Skin Disorders And Cutaneous Drug Reactions

Saturday, February 15th 2014. | Disease

Skin Disorders and Cutaneous Drug Reactions

The word dermatitis is a general term denoting an inflammatory erythematous rash. The disorders discussed in this chapter include contact dermatitis, seborrheic dermatitis, diaper dermatitis, and atopic dermatitis. Drug-induced skin disorders have been associated with most commonly used medications and may present as maculopapular eruptions, fixed-drug eruptions, and photosensitivity reactions.
Pathophysiology :
  • Contact dermatitis is an acute or chronic inflammatory skin condition resulting from contact of an inciting factor with the skin. In allergic contact dermatitis, an antigenic substance triggers Langerhans cells, and their immunologic responses produce the allergic skin reaction, sometimes several days later. Irritant contact dermatitis is caused by an organic substance that usually results in a reaction within a few hours of exposure.
  • Diaper dermatitis (diaper rash) is an acute, inflammatory dermatitis of the buttocks, genitalia, and perineal region. The reaction is a type of contact dermatitis, as it results from direct fecal and moisture contact with the skin in an occlusive environment.
  • Atopic dermatitis is an inflammatory condition with genetic, environmental, and immunologic mechanisms. Many immune cells have demonstrated abnormalities, including Langerhans cells, monocytes, macrophages, lymphocytes, mast cells, and keratinocytes.
  • Drug-induced cutaneous reactions tend to be immunologic in origin and relate to hypersensitivity, but some reactions are nonallergic. The pathogenesis of fixed-drug reactions is not well understood.

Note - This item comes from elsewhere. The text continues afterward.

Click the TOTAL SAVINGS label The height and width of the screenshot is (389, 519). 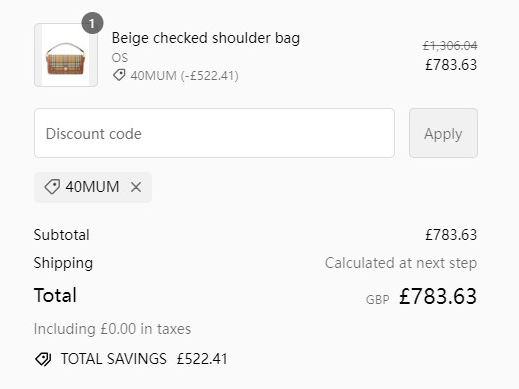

  • Drug-induced photosensitivity reactions are divided into phototoxicity (a nonimmunologic reaction) and itphotoallergic reactions (an immunologic reaction). The latter form is far less common. Medications associated with photosensitivity reactions include fluoroquinolones, nonsteroidal anti-inflammatory drugs, phenothiazines, antihistamines, estrogens, progestins, sulfonamides, sulfonylureas, thiazide diuretics, and tricyclic antidepressants.
Diagnosis :
  • Patient age and hormonal status in women should be considered in the initial evaluation of patients with skin disorders. Older patients are predisposed to developing psoriasis, seborrhea, and other skin conditions. Atopic dermatitis is most likely to occur in children. Menopausal women tend to develop brown hyperpigmentation, or melasma. Pregnant women may develop hyperpigmentation of the areola and genitalia as well as melasma.

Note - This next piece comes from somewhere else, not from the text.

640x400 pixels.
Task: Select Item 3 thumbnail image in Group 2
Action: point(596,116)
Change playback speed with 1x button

  • Patients presenting with a rash or skin lesion should be evaluated for potential anaphylaxis or angioedema (e.g., symptoms of difficulty in breathing, fever, nausea, vomiting).

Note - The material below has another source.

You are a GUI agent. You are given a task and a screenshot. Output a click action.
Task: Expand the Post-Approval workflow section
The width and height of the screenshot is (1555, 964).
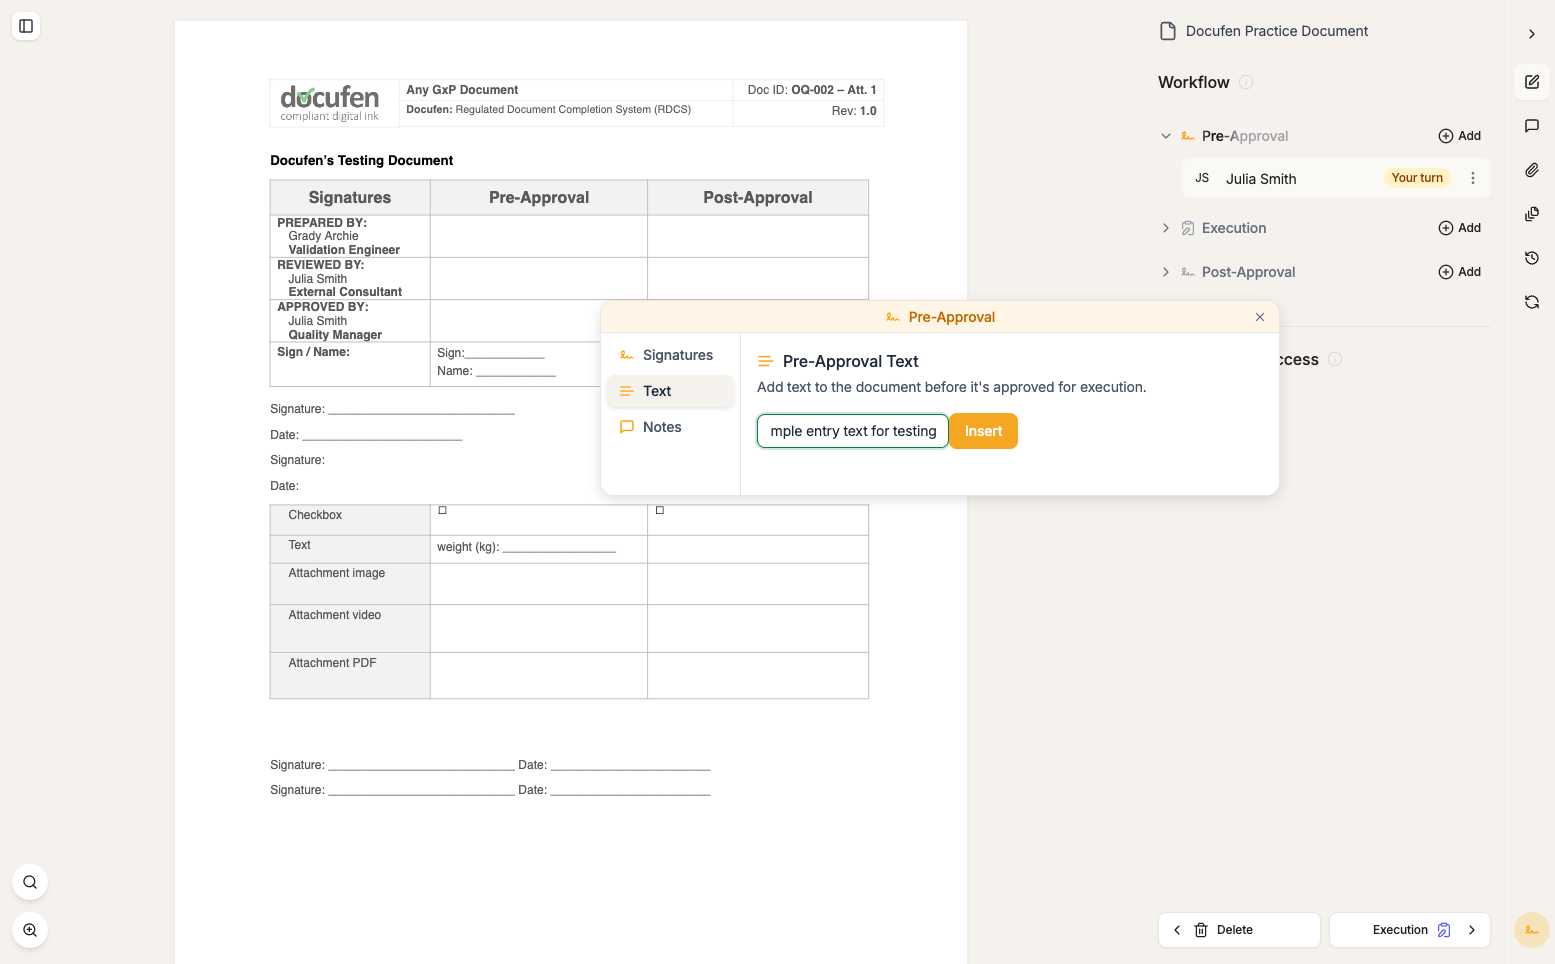coord(1165,272)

  • The area involved and the number of lesions present are important considerations. A rash involving only the arms and legs suggests a nonsystemic cause, whereas involvement of the arms, legs, and trunk indicates a systemic cause.
  • Lesions should be inspected for color, texture, size, and temperature. Areas that are oozing, erythematous, and warm to the touch may be infected.
  • The duration of the skin condition should be determined, and the temporal relationship with any new medications should be established.
  • Assessment for potential drug-induced skin disorders begins with a comprehensive medication history, including episodes of previous drug allergies.
Treatment :
  • Initial treatment should focus on identification and removal of the offending agent.
  • Products that relieve itching, rehydrate the skin, and decrease the weeping of lesions provide some immediate relief.
  • In the acute inflammatory stage, wet dressings are preferred because ointments and creams further irritate the tissue.
  • Astringents such as aluminum acetate or witch hazel decrease weeping from lesions, dry out the skin, and relieve itching. They are applied as wet dressing for no longer than 7 days.
  • For chronic dermatitis, lubricants, emollients, or moisturizers should be applied after bathing. Soap-free cleansers and colloidal oatmeal products also alleviate itching and soothe the skin.
  • If the reaction does not subside within a few days, topical corticosteroids may be needed.